引用文:
子どもを無力化するシステム
TanaRadio 第15回始めたいと思います。
今回のテーマはですね、前回の続きのようなものなのですが、「無力化されない生き方」ということでちょっとお話ししてみたいと思います。
前回は柳治男さんという方の本をですね、紹介しながら、
学級、クラスというものが、子どもを無力化するシステムになっているという話をしました。
学生、子どもを無力化することによって、マニュアル通りにきちんと仕事ができる、
そういう、言ってみれば機械の部品になるような人間を作り出していく。
それが産業革命期以降の教育のあり方だったんだという、そういう趣旨かと思うんですけれども。
しかしそれは、当初から非常に大きな反発がありましたし、現在でも様々な反発はあるわけです。
例えば、分かりやすいのは、よく学級崩壊という言葉が使われますけれどもね、
最近はあまり聞かなくなりましたけれども、ひと頃はよく言われました。
教員の言うことを聞かないで、もう学級が崩壊し、授業になっていないということ。
これは小学校などでもあるでしょうが、大学でもある意味で学級崩壊しているような授業というのはあるのではないかと思います。
吉藤健太朗さんの経験
そういう無力化がうまくいかない場合、いろいろ問題が起きているわけですけれども、
でも、果たしてそれが本当に問題なのかどうか、ということも改めて考えなければいけません。
私はそういう無力化システムに適応できなかった人でもきちんと学びをし、そして仕事もできるようになっている事例がいろいろあるのではないかと思うわけです。
そういう事例をたくさん知ることがとても大事かなと思うんですが、
最近というか、これは1年前なんですけれども、だから最近というわけではないんですが、
私が読んだ本でとても感銘を受けたものがありますので、その本を紹介しながらですね、学級、学校によって無力化されない生き方というものについてちょっと考えてみたいと思うんです。
その本というのは、吉藤健太朗さん、別名吉藤オリィさんが書いた『「孤独」は消せる。』というタイトルの本です。

表示情報:
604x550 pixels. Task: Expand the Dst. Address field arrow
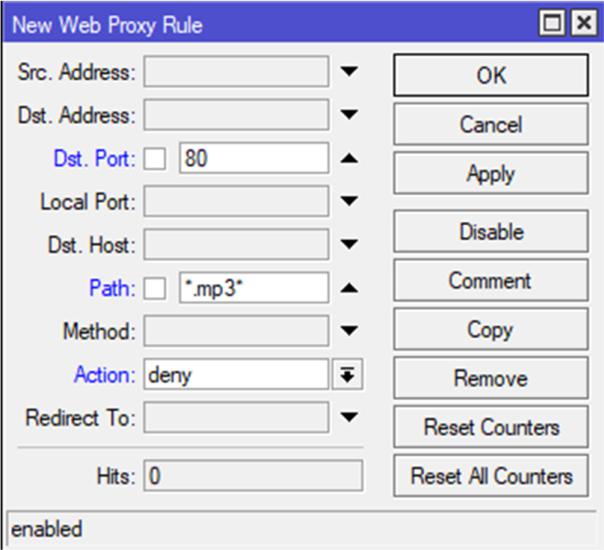[x=348, y=115]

指示:
引用文のうち「これは小学校などでもあるでし」から「独」は消せる。』というタイトルの本です。」までを、原文のとおり書き写してください。

解答:
これは小学校などでもあるでしょうが、大学でもある意味で学級崩壊しているような授業というのはあるのではないかと思います。
吉藤健太朗さんの経験
そういう無力化がうまくいかない場合、いろいろ問題が起きているわけですけれども、
でも、果たしてそれが本当に問題なのかどうか、ということも改めて考えなければいけません。
私はそういう無力化システムに適応できなかった人でもきちんと学びをし、そして仕事もできるようになっている事例がいろいろあるのではないかと思うわけです。
そういう事例をたくさん知ることがとても大事かなと思うんですが、
最近というか、これは1年前なんですけれども、だから最近というわけではないんですが、
私が読んだ本でとても感銘を受けたものがありますので、その本を紹介しながらですね、学級、学校によって無力化されない生き方というものについてちょっと考えてみたいと思うんです。
その本というのは、吉藤健太朗さん、別名吉藤オリィさんが書いた『「孤独」は消せる。』というタイトルの本です。